Kommentar zum UnispitalEin Lehrstück, wie man nicht mit Whistleblowern umgeht
Ein Untersuchungsbericht verteidigt den Arzt, der Mängel in der Zürcher Herzchirurgie aufdeckte. Seinen Job ist er trotzdem los. Es ist ein verheerendes Signal an alle Hinweisgeber.
Der leitende Arzt war besorgt über die Zustände an der Klinik für Herzchirurgie. Er meldete der Spitalleitung mutmassliche Verfehlungen seines Chefs. Und leitete so zahlreiche Verbesserungen am Zürcher Universitätsspital (USZ) ein. 75 Empfehlungen formulierte die Politik im Nachgang zum Whistleblowing des Herzchirurgen. Falsch verrechnete Honorare in Millionenhöhe flogen genauso auf wie geschönte Publikationen und verschwiegene Komplikationen.
Trotzdem erfuhr der Hinweisgeber kaum Anerkennung. Im Gegenteil. Sein Chef setzte sich zur Wehr und trat als Opfer auf. Ein Onlinemagazin stellte den Verdacht in den Raum, der Whistleblower habe Patienten geschädigt. Politikerinnen des Zürcher Kantonsrats nannten den Herzchirurgen in einem Untersuchungsbericht mit Namen und kolportierten Vorwürfe gegen ihn.
Die mutigen Hinweisgeber verkommen in der öffentlichen Wahrnehmung zu intriganten Nestbeschmutzern.
Zwar entlastete ein medizinisches Gutachten den Hinweisgeber schon 2021 von jeglichen Arztfehlern. Doch das ging in der Kampagne gegen ihn praktisch unter. Statt um seine Vorwürfe ging es immer mehr um seine Person und um seine Beweggründe. So behauptete die «Weltwoche», der Arzt habe sich nur deshalb über den Klinikchef beklagt, weil seine eigene Karriere ins Stocken geraten sei.
*-*-*
Aufgabenstellung ->
Kopieren Sie aus dem Kommentar zum Unispital den Abschnitt von „Kommentar zum UnispitalEin“ bis „und verschwiegene Komplikationen.“ wortgetreu. Die Datensätze stehen für sich und sind vom Kommentar zum Unispital unabhängig.

Datensätze ->
*-*-*
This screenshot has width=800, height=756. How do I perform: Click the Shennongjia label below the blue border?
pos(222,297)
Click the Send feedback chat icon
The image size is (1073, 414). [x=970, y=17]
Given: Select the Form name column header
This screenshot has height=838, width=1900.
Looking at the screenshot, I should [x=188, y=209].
*-*-*
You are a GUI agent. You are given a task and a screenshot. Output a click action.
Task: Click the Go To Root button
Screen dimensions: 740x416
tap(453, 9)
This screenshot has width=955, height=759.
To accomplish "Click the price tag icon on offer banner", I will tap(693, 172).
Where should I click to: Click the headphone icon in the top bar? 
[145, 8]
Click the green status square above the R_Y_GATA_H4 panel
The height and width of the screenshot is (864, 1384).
*-*-*
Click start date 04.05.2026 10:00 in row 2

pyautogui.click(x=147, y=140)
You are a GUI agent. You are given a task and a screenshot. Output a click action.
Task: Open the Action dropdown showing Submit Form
*-*-*
Lösung ->
Kommentar zum UnispitalEin Lehrstück, wie man nicht mit Whistleblowern umgeht
Ein Untersuchungsbericht verteidigt den Arzt, der Mängel in der Zürcher Herzchirurgie aufdeckte. Seinen Job ist er trotzdem los. Es ist ein verheerendes Signal an alle Hinweisgeber.
Der leitende Arzt war besorgt über die Zustände an der Klinik für Herzchirurgie. Er meldete der Spitalleitung mutmassliche Verfehlungen seines Chefs. Und leitete so zahlreiche Verbesserungen am Zürcher Universitätsspital (USZ) ein. 75 Empfehlungen formulierte die Politik im Nachgang zum Whistleblowing des Herzchirurgen. Falsch verrechnete Honorare in Millionenhöhe flogen genauso auf wie geschönte Publikationen und verschwiegene Komplikationen.